In an A&P course, most students don't come in as native speakers of scientific terminology. Even if they know what roots, suffixes, and prefixes are, most of them don't know the literal meanings of "meta," "juxta," "reno," or "cyto." If they pick up these word parts as they learn, however, they can quickly get comfortable with the language of A&P—and really ramp up their learning of core concepts.
In Anatomy & Physiology, we have woven language learning into every chapter so that students can more efficiently master the language of A&P.
Nearly every A&P teacher I know mentions word parts frequently in class discussions—especially when introducing the more convoluted terms that represent important concepts.
Besides breaking down impossibly long words into easily consumed, bite-sized pieces, it's also a stealthy strategy to "sneak in" some language learning. Without having to "put it on the test" we can introduce word parts— and how they are used to construct phrase-like terms—in a way that allows natural language learning. Students often don't even realize that our repeated mentioning of the meaning of common word parts is adding to their mental lexicon. Soon they start recognizing these word parts on their own.
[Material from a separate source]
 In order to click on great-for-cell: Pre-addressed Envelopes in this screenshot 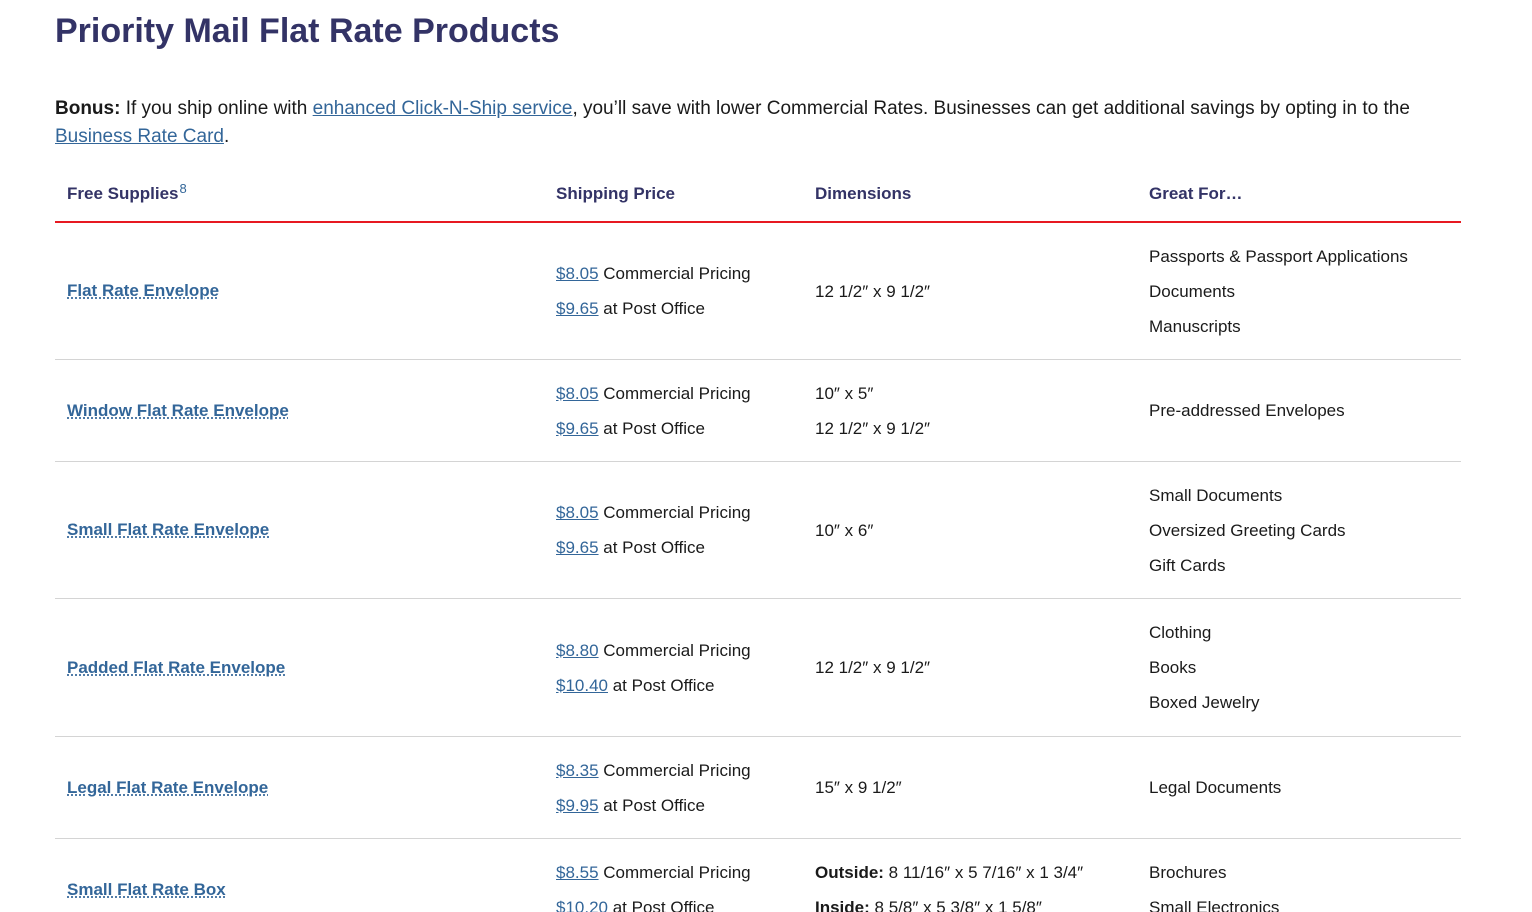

When students know what common word parts mean, they start using them as mnemonic tools (memory aids). They find themselves using the word parts as clues to remember the actual working definition of the term—and the essence of the concept that the term represents.
In Anatomy & Physiology, we support this widely used classroom approach in several ways. A central strategy is our inclusion of word parts in the chapter word lists.
In a recent post, I described our chapter word lists and explained how previewing unfamiliar words before reading a chapter helps to get those words into the reader's mental lexicon more quickly—and how that, in turn, improves reading comprehension. See Word Lists Help Students Build Their Mental Lexicons. Because we also include word parts in the chapter word lists, scanning these lists naturally builds competence in scientific language.
A widespread and effective strategy in teaching reading skills—from elementary school to advanced courses in college reading efficiency—is often called word study. In a nutshell, word study instruction encourages readers to strengthen their recognition of word patterns as first step, rather than simply memorizing new words as they encounter them. This is based on the fact that we read words and phrases as a whole. It's one of many brain-based strategies of learning that translate current concepts of neuroscience into practical strategies.
Incorporating word parts in the chapter word list, where they can be scanned before reading the chapter, offers the opportunity for readers of Anatomy & Physiology to make the word study method part of their overall reading strategy. By building pattern-recognition skills, readers can better get new terms into their mental lexicon and thus be able to read them without stumbling and thus learn concepts more efficiently.